Тогда мне казалось, что нет. Но теперь, когда ничего уже не поправишь, я думаю, что духовное сродство между нами все же было. Элке, милая, я бы бродил с тобой по дорогам, голодая и холодая, развлекая публику и прося подаяния… Я был бы счастливейшим из людей, слышишь? Не слышишь. Да и что теперь хорохориться? В моей пьесе осталось только последнее действие: чердак и тексты, в которых к тому же нет ничего священного.
…Наутро, отправляясь в должность, я заметил под самым своим окном отпечатки чьих-то подошв. Ноздреватый мартовский наст осыпался, смазывая очертания следов. И все же было ясно: ночью там опять кто-то стоял. Груша давно уволилась. Новой прислуги я нанимать не стал. Значит, поклонник исключался.
ЧАСТЬ VII
Скелет в халате
ГЛАВА ПЕРВАЯ
Гибель зоолога
Нет слов, чтобы рассказать, как я беспардонно медлил с поездкой в Москву. Разлука внушала мне суеверный страх, будто в темных глубинах моего сознания прятался некто, кому ведомо грядущее. Он шептал денно и ношно, что расставаться нельзя.
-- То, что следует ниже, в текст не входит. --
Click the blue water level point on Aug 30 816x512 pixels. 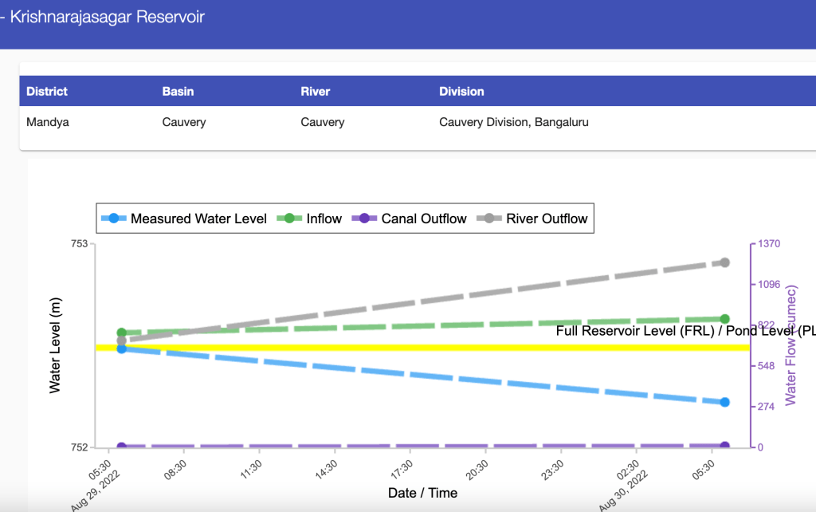[724, 402]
Да мог ли я послушаться? Ведь Елена ждала. Она по-прежнему ни о чем не спрашивала. Чем более терпеливым было ее молчание, тем суровее упрекала меня моя совесть.
И вот на исходе марта месяца я отправился к Горчунову за разрешением съездить на три дня к родным. От былой короткости между нами и помину не осталось. Хотя все последние месяцы я трудился как нельзя более исправно и у Александра Филипповича больше не возникало поводов жаловаться на меня, отношения были холодны.
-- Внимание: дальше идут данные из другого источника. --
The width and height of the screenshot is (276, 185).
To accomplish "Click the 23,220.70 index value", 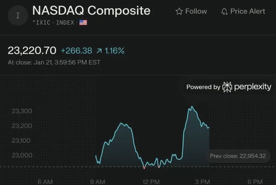I will point(32,51).
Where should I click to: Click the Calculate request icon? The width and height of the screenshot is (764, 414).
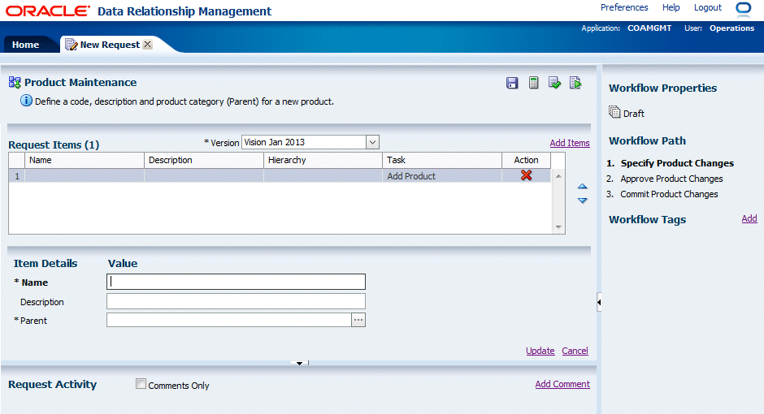tap(534, 83)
Поныне убежден, что главной тому причиною было не мое упорство, а то, что Горчунов тогда под горячую руку предложил мне убрать Гебу из его конюшни. Люди, подобные ему, то есть амбициозные (да не такова ли подавляющая масса человечества?), куда легче способны простить своего обидчика, чем того, кто сам был ими обижен.
Не так уж мудрено проявить снисходительность к строптивому мальчишке, который себе же во вред пренебрег советом умного старшего друга. Совсем иное дело — признать хотя бы пред собственною совестью, что сам не слишком великодушно со мной обошелся. Чтобы оправдать в своих глазах подобный поступок, Александру Филипповичу было необходимо считать, что я лучшего и не заслуживаю. Изгнание сивой кобылы сделало наше примирение невозможным, причем не с моей, а с его стороны. Сам следователь Спирин позавидовал бы паузе, которую он выдержал, прежде чем брюзгливо осведомиться:
— Это так необходимо?
— В противном случае я не просил бы об этом, — бесцветным официальным тоном отозвался я.
— Воля ваша, поезжайте. Надеюсь, вы понимаете, насколько важно для молодого человека, начинающего службу, не слишком часто жертвовать ее интересами во имя личных надобностей?
Замысловатая эта фраза таила в себе предупреждение, смахивающее на угрозу. «Вы сами губите свою будущность, ну и пеняйте на себя» — вот что он хотел сказать.
— Благодарю вас, Александр Филиппович. Я прекрасно все понимаю.
Зато каким горячим было прощание с Еленой! В тот вечер ореховые глаза впервые, не таясь, сказали мне, что я любим. Ради подобных минут я был готов хоть целую вечность беседовать с Горчуновым о долге, ответственности, дисциплине чиновника и прочих материях в том же роде, столь близких его душе и, увы, столь чуждых моей.
Она так ни о чем и не спросила, гордячка. Впрочем, и без того знала, зачем я еду. Мы оба уже научились понимать друг друга без слов.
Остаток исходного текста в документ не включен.